**How to complete this task:**
The listing beneath should be written out in full, exactly as shown.
====
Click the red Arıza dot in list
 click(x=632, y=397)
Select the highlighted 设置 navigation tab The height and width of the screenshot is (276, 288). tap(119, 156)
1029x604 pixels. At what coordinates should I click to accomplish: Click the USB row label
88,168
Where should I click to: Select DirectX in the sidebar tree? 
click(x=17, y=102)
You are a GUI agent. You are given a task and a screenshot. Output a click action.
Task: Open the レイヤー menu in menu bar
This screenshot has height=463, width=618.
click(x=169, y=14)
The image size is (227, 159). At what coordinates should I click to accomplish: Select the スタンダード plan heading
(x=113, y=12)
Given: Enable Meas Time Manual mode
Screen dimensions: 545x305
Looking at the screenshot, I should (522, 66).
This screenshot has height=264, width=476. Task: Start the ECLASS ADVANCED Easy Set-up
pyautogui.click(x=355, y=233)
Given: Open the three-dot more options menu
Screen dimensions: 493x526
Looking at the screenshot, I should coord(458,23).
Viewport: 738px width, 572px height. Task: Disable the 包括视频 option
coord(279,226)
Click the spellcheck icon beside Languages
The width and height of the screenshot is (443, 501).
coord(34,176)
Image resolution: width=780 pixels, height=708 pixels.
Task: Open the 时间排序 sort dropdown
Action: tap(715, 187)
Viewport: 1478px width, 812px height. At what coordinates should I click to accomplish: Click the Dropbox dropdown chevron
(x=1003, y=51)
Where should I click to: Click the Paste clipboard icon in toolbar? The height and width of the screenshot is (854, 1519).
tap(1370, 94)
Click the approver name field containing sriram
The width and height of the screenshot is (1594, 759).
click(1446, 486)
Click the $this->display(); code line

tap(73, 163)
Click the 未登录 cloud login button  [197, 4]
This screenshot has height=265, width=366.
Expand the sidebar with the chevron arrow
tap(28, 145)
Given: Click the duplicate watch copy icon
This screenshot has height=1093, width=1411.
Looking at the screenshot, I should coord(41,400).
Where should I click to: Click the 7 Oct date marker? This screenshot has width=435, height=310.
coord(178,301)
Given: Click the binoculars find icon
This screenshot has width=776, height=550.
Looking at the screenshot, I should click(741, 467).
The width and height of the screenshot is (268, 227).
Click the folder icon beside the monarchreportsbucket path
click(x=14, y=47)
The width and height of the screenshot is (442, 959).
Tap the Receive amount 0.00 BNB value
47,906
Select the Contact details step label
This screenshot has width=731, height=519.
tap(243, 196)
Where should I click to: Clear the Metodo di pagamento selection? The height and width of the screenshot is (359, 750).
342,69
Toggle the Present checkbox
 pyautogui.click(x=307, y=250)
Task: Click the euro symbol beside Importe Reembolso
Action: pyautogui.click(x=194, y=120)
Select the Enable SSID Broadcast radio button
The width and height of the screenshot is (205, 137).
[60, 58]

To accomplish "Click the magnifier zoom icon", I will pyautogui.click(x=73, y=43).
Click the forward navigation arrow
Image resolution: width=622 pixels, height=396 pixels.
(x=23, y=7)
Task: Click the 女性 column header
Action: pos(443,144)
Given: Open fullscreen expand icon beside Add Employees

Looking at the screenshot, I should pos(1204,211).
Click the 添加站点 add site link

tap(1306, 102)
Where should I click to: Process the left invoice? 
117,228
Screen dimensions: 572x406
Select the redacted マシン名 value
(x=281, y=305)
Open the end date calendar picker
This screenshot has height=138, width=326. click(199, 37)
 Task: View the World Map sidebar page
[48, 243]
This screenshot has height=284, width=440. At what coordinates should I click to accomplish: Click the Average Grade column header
====
**Answer below:**
Click the red Arıza dot in list
 click(x=632, y=397)
Select the highlighted 设置 navigation tab The height and width of the screenshot is (276, 288). tap(119, 156)
1029x604 pixels. At what coordinates should I click to accomplish: Click the USB row label
88,168
Where should I click to: Select DirectX in the sidebar tree? 
click(x=17, y=102)
You are a GUI agent. You are given a task and a screenshot. Output a click action.
Task: Open the レイヤー menu in menu bar
This screenshot has height=463, width=618.
click(x=169, y=14)
The image size is (227, 159). At what coordinates should I click to accomplish: Select the スタンダード plan heading
(x=113, y=12)
Given: Enable Meas Time Manual mode
Screen dimensions: 545x305
Looking at the screenshot, I should (522, 66).
This screenshot has height=264, width=476. Task: Start the ECLASS ADVANCED Easy Set-up
pyautogui.click(x=355, y=233)
Given: Open the three-dot more options menu
Screen dimensions: 493x526
Looking at the screenshot, I should coord(458,23).
Viewport: 738px width, 572px height. Task: Disable the 包括视频 option
coord(279,226)
Click the spellcheck icon beside Languages
The width and height of the screenshot is (443, 501).
coord(34,176)
Image resolution: width=780 pixels, height=708 pixels.
Task: Open the 时间排序 sort dropdown
Action: tap(715, 187)
Viewport: 1478px width, 812px height. At what coordinates should I click to accomplish: Click the Dropbox dropdown chevron
(x=1003, y=51)
Where should I click to: Click the Paste clipboard icon in toolbar? The height and width of the screenshot is (854, 1519).
tap(1370, 94)
Click the approver name field containing sriram
The width and height of the screenshot is (1594, 759).
click(1446, 486)
Click the $this->display(); code line

tap(73, 163)
Click the 未登录 cloud login button  [197, 4]
This screenshot has height=265, width=366.
Expand the sidebar with the chevron arrow
tap(28, 145)
Given: Click the duplicate watch copy icon
This screenshot has height=1093, width=1411.
Looking at the screenshot, I should coord(41,400).
Where should I click to: Click the 7 Oct date marker? This screenshot has width=435, height=310.
coord(178,301)
Given: Click the binoculars find icon
This screenshot has width=776, height=550.
Looking at the screenshot, I should click(741, 467).
The width and height of the screenshot is (268, 227).
Click the folder icon beside the monarchreportsbucket path
click(x=14, y=47)
The width and height of the screenshot is (442, 959).
Tap the Receive amount 0.00 BNB value
47,906
Select the Contact details step label
This screenshot has width=731, height=519.
tap(243, 196)
Where should I click to: Clear the Metodo di pagamento selection? The height and width of the screenshot is (359, 750).
342,69
Toggle the Present checkbox
 pyautogui.click(x=307, y=250)
Task: Click the euro symbol beside Importe Reembolso
Action: pyautogui.click(x=194, y=120)
Select the Enable SSID Broadcast radio button
The width and height of the screenshot is (205, 137).
[60, 58]

To accomplish "Click the magnifier zoom icon", I will pyautogui.click(x=73, y=43).
Click the forward navigation arrow
Image resolution: width=622 pixels, height=396 pixels.
(x=23, y=7)
Task: Click the 女性 column header
Action: pos(443,144)
Given: Open fullscreen expand icon beside Add Employees

Looking at the screenshot, I should pos(1204,211).
Click the 添加站点 add site link

tap(1306, 102)
Where should I click to: Process the left invoice? 
117,228
Screen dimensions: 572x406
Select the redacted マシン名 value
(x=281, y=305)
Open the end date calendar picker
This screenshot has height=138, width=326. click(199, 37)
 Task: View the World Map sidebar page
[48, 243]
This screenshot has height=284, width=440. At what coordinates should I click to accomplish: Click the Average Grade column header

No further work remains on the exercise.